PCA : De travailler dans un esprit de musique de chambre plutôt que d'orchestre, aussi bien au complet qu'en petite formation : quatuor à cordes – nous préparons du Haydn actuellement, violon et clavecin, etc. Par exemple le disque Bach fait avec Béatrice Martin est le résultat de sept ans de travail en commun. J'ai besoin de prendre mon temps, de ne pas travailler de manière épisodique. La direction depuis le pupitre le premier violon implique un travail d'écoute plus que du regard, donc un esprit très différent. Et toujours dans l'idée cette notion de recherche, jusqu'à présent nous avons fait très peu de Lully car je n'en voyais pas l'intérêt avec l'orchestre « italien ». Nous jouons beaucoup sur les manuscrits, les éditions d'époque.

RM : Et pourquoi une installation en province ?

PCA : C'était une envie de longue date, et aussi quelque chose d'inévitable. Aux Folies françoises tous les musiciens sont enseignants. L'Académie de musique ancienne d'Orléans va se transformer à terme en département de musique ancienne au sein du conservatoire de cette ville.

RM : Terminons sur le répertoire. Les Folies françoises spécialistes du baroque français ?

PCA : Non pas du tout. On aime bien mettre les gens dans les cases. Je n'ai jamais voulu spécialiser l'ensemble sur un répertoire, on apprend beaucoup à jouer plusieurs styles. Bach nourrit mon interprétation de la musique française, et inversement. Bien jouer Bach implique de bien connaître Scarlatti, etc. La musique française et Bach sont nos axes, j'ai aussi un faible pour la « 1ère Ecole viennoise », de Gluck à Schubert.

RM : Schubert ? Mais on rentre dans le XIXe. Vous allez faire comme certains de vos aînés à remonter ainsi le temps – enfin le descendre plutôt ?

PCA : Non, je me limiterai à Schubert. Je suis très intéressé par le début du romantisme très imprégné de classicisme, de travailler sur les timbres instrumentaux de cette époque.
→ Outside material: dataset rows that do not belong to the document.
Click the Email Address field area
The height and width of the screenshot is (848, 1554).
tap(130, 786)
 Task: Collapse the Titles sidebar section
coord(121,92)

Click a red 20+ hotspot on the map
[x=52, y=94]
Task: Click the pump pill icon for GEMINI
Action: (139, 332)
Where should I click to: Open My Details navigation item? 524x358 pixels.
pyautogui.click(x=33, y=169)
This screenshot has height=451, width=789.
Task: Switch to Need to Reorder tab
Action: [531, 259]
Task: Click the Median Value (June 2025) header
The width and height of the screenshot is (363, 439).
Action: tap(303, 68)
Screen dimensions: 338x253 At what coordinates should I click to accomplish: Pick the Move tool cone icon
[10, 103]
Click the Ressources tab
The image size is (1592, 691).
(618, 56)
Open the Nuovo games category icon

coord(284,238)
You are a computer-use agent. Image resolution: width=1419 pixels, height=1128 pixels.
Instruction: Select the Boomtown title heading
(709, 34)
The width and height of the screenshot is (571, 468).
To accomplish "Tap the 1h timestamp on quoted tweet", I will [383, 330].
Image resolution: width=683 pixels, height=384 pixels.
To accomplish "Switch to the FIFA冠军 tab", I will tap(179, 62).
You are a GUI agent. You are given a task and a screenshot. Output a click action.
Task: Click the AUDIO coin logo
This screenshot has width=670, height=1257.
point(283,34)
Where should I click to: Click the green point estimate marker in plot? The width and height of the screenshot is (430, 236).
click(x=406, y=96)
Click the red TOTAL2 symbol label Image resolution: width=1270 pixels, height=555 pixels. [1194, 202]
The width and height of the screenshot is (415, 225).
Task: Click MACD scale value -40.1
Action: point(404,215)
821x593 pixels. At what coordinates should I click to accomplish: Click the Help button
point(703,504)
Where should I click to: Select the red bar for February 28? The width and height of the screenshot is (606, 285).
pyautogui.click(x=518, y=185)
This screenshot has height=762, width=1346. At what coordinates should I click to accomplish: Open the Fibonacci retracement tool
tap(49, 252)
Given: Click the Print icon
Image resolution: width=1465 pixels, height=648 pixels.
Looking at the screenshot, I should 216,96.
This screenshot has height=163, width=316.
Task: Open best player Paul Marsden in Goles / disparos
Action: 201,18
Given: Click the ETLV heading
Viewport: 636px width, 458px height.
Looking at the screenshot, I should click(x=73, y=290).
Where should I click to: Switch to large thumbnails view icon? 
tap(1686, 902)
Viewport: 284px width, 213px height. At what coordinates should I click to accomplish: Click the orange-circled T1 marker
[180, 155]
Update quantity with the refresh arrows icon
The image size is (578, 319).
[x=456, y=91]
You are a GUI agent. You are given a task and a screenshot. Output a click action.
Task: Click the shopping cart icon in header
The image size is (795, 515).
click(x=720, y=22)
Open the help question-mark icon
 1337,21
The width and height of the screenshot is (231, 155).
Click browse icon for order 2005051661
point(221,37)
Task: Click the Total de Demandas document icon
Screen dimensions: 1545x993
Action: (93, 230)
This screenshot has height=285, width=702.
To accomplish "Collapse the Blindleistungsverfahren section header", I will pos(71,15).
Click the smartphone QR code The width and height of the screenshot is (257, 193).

Il y a un esprit dans cette musique de cet endroit, de Vienne et de la Mitteleuropa, qui m'interpelle. La musique française a eu une certaine influence, on le sent dans les formes, dans les danses (rondo, gavottes, menuets). Dès le mois de mai on jouera de la musique de chambre de Beethoven avec Cyril Huvé.

RM : Sur instruments d'époque ?

PCA : Bien sur, avec un magnifique piano viennois de 1800. Nous avons beaucoup de chance. Nous faisons une académie autour de Beethoven à la Chaise-Dieu lors de l'Ascension, et nous retrouverons les étudiants de cette académie lors du festival au mois d'août.

RM : L'agenda ne désemplit pas !

PCA : Oui mais je me suis gardé beaucoup de temps puisque je vais être bientôt père, et cette naissance s'accompagne de l'installation à Orléans, d'un travail avec une nouvelle administratrice, je prends un peu de recul pour être moins présent cet été pendant les festival d'autant plus que dès fin août nous commencerons le projet des « Vingt-quatre violons » aux Festivals de Sablé et de la Chaise-Dieu.

RM : Une forme de renaissance donc.

PCA : Et une réorientation repensée, pour être bien plus visible et identifié. Nous allons donner une identité plus forte aux Folies françoises avec ce projet.